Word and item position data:
○ ○ ○
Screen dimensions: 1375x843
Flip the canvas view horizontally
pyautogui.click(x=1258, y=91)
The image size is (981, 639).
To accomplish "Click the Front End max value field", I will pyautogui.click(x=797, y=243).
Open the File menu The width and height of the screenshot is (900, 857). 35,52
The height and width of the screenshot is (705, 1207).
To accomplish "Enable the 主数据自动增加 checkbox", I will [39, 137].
○ ○ ○
## [Problem description]
Please repeat the lines unchanged, starting with the line containing "The image size is (981, 639)." and going on through the end of the items.

## [In response]
The image size is (981, 639).
To accomplish "Click the Front End max value field", I will pyautogui.click(x=797, y=243).
Open the File menu The width and height of the screenshot is (900, 857). 35,52
The height and width of the screenshot is (705, 1207).
To accomplish "Enable the 主数据自动增加 checkbox", I will [39, 137].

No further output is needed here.